Ternyata Bukan Teknik Pemain, Alex Pastoor Bongkar Kekurangan Sepakbola Indonesia

Mantan Asisten Pelatih Timnas Indonesia, Alex Pastoor
Mantan Asisten Pelatih Timnas Indonesia, Alex Pastoor

 Mantan asisten pelatih Timnas Indonesia, Alex Pastoor, menilai kemampuan pemain Indonesia sebenarnya cukup menjanjikan. Namun, menurutnya, masalah terbesar justru terletak pada kualitas kompetisi domestik yang belum tertata rapi.

Meski hanya sembilan bulan menjadi bagian dari jajaran pelatih Timnas Indonesia, Pastoor mengaku terkesan dengan kemampuan teknis para pemain Tanah Air. Ia ikut menjadi korban pemutusan kerja sama PSSI dengan “gerbong Belanda” usai kegagalan lolos ke Piala Dunia 2026 pada 16 Oktober 2025.

Berbicara dalam program Rondo di Ziggo Sport, pelatih berusia 58 tahun itu tak ragu memuji para penggawa Garuda.

“Kami melihat sendiri, para pemain Indonesia itu punya teknik bagus. Bahkan di lapangan yang tidak rata pun mereka masih bisa bermain dengan sentuhan bagus," kata Pastoor.

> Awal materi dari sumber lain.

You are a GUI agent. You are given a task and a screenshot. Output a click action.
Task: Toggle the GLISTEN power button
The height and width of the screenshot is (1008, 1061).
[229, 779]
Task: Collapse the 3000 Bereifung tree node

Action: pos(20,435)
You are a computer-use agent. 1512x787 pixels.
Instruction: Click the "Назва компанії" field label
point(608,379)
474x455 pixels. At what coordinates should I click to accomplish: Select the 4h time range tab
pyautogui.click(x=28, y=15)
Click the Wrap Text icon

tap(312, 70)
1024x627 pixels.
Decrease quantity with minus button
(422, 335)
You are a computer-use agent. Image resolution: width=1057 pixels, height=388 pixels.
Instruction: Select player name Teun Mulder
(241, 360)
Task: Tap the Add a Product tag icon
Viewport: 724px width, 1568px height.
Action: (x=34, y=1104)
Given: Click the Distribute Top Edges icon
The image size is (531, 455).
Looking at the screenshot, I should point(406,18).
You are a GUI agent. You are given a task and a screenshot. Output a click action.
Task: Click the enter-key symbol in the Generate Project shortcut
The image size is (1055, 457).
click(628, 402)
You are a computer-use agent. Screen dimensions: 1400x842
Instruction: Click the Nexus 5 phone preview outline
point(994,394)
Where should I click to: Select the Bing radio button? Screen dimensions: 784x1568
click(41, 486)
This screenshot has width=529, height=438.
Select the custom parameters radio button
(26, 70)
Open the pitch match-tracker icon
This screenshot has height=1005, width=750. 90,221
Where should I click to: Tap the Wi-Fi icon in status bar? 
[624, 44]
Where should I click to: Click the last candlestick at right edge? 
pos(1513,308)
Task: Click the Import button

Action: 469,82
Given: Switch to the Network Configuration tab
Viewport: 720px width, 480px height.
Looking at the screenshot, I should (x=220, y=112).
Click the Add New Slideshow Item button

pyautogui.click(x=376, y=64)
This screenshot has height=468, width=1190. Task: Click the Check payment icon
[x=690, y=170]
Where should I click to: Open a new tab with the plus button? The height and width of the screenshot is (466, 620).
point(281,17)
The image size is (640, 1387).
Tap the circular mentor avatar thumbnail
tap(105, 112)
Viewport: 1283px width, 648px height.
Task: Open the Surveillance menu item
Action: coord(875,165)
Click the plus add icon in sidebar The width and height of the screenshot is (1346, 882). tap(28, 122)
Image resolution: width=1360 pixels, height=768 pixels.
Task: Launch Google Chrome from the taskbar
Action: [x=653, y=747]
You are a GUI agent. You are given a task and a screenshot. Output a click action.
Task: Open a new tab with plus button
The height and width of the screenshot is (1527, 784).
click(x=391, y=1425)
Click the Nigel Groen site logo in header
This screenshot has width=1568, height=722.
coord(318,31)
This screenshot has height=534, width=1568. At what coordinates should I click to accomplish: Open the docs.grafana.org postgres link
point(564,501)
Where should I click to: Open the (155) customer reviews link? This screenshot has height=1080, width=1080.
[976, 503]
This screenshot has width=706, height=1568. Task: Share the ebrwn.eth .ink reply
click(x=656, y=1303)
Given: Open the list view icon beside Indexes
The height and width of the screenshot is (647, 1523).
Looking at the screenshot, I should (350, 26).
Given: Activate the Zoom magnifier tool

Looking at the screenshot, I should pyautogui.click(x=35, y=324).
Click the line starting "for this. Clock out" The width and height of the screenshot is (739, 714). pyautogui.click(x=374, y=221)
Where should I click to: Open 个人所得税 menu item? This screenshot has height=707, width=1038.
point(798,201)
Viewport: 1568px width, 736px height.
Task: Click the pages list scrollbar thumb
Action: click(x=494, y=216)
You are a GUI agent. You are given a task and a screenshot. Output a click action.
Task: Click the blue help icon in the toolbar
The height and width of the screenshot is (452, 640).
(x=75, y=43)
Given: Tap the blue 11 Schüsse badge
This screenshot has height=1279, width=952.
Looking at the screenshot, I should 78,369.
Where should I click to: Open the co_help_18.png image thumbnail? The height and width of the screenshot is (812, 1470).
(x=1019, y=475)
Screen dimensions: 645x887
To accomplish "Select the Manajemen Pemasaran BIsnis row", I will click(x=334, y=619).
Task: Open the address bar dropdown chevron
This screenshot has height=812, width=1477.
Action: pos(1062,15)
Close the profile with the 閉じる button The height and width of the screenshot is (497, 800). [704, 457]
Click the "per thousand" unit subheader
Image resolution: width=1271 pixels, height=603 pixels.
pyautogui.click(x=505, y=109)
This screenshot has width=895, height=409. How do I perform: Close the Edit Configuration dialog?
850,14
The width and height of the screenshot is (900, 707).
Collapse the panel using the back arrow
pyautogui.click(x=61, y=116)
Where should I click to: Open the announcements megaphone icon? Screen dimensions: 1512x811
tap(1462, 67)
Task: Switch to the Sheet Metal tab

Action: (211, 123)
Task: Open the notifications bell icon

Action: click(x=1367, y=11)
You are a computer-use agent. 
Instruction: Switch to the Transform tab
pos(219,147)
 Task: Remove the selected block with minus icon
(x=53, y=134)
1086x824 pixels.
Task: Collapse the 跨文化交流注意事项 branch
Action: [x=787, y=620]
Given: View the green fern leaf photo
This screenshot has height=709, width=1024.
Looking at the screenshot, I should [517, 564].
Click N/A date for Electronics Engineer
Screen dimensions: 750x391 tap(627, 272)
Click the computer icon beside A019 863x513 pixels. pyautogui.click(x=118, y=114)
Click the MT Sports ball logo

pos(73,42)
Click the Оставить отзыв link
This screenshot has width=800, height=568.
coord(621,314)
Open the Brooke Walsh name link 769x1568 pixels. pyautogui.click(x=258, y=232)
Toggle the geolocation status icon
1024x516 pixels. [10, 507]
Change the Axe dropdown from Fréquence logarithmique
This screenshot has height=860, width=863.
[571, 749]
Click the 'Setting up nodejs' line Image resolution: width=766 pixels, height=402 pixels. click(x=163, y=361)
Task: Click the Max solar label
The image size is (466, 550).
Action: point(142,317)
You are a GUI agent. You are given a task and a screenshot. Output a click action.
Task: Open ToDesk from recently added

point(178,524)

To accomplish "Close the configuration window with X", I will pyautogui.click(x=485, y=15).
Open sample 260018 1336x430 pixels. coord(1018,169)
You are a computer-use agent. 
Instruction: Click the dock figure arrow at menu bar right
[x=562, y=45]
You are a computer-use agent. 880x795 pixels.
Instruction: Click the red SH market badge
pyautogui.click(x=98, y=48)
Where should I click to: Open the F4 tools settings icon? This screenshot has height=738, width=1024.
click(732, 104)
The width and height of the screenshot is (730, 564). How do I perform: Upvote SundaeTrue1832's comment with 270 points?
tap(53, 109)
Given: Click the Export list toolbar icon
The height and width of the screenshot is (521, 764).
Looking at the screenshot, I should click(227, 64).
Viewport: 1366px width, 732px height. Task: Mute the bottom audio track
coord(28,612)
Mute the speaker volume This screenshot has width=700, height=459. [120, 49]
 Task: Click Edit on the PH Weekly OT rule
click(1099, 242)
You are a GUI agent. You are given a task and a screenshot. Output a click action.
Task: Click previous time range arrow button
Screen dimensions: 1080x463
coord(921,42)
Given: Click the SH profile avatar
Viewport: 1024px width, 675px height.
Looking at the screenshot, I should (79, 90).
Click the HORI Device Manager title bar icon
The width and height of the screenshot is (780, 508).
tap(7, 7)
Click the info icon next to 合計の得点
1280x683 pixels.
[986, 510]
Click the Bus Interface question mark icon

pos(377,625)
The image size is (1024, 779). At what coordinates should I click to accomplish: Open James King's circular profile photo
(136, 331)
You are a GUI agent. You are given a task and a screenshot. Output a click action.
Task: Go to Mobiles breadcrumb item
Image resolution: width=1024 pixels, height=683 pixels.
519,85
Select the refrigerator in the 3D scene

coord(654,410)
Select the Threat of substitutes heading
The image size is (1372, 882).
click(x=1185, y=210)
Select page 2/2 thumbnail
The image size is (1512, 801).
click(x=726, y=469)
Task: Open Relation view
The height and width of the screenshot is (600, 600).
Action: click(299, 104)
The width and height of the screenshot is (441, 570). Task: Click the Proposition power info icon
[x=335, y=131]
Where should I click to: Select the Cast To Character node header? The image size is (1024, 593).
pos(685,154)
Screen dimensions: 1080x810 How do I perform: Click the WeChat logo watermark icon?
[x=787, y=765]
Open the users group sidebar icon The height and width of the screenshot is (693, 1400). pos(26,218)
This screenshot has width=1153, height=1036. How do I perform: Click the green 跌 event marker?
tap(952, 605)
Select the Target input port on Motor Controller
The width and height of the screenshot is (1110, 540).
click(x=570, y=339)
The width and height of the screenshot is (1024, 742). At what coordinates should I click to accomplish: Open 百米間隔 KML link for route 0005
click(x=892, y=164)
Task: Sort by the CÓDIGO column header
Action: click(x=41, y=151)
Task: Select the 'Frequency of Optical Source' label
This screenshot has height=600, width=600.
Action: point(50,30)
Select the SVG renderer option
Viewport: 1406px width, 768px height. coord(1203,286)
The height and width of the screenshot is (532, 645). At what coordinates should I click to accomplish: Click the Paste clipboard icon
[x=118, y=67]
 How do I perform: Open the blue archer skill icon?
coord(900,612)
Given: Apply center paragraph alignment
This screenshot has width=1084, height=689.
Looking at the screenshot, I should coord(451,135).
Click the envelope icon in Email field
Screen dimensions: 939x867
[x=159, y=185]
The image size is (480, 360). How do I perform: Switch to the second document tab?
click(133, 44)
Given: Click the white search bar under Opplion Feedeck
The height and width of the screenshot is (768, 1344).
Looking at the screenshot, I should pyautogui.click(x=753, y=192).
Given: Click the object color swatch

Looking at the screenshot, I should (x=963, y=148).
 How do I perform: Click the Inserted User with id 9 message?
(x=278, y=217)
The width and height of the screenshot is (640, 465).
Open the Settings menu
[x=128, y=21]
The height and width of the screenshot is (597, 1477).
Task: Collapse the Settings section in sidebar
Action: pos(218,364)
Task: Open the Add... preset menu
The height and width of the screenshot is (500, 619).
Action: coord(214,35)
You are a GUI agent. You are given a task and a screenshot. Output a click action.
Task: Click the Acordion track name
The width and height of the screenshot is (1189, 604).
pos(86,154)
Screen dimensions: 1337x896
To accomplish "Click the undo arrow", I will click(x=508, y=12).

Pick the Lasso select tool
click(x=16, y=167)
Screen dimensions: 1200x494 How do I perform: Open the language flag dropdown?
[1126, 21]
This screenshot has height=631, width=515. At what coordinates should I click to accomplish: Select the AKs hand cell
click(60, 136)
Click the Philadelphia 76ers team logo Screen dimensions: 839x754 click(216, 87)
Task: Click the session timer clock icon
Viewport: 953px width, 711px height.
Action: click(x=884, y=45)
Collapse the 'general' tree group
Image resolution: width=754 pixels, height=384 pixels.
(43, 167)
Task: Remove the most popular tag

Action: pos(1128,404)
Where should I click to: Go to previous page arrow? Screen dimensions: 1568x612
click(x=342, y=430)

Pastoor juga menyinggung pengalaman rekannya, Denny Landzaat, yang sempat menyaksikan langsung pemain-pemain lokal di Maluku.

“Denny bahkan ke Maluku dan melihat para pemain tampil di lapangan dengan kondisi buruk, tapi kemampuan teknisnya tetap mengesankan,” tambahnya.

Namun, di balik potensi besar itu, Pastoor menilai ada satu hal yang masih jadi pekerjaan rumah besar. “Masalahnya adalah belum ada kompetisi yang benar-benar terorganisir dengan rapi,” tegasnya.

Kemunculan Alex Pastoor di Ziggo Sport ini menjadi pertama kalinya ia berbicara di depan publik usai diberhentikan dari posisinya di Timnas Indonesia. Dalam kesempatan itu, ia juga membeberkan tiga proyek besar yang sempat disusun bersama Patrick Kluivert sebelum semuanya buyar.

“Sejauh yang saya pahami, kesepakatan itu ada tiga poin. Pertama, akan luar biasa jika bisa mencapai Piala Dunia — tapi dengan peringkat ke-119 dunia, itu tidak mudah," kata Pastoor.

“Kedua, Gerald Vanenburg dan Frank van Kempen berencana merekrut pemain lokal ke tim U-23 dan U-20 Ketiga, menarik lebih banyak pemain kompetitif di negara dengan 280 juta penduduk untuk jangka panjang," sambungnya.

Pastoor juga menyebut bahwa Jordi Cruyff ditunjuk sebagai penasihat dan Alexander Zwiers sebagai direktur teknik. Namun kini, semuanya sudah berakhir. “Sekarang semua orang telah dipecat,” katanya.

Menariknya, Pastoor memberi sinyal akan tetap bekerja sama dengan Patrick Kluivert dalam proyek baru usai meninggalkan Indonesia.

“Saya berbicara dengan agen Patrick siang ini. Mereka pasti sedang merencanakan sesuatu. Selalu ada kemungkinan kami akan tetap bersama," sambungnya.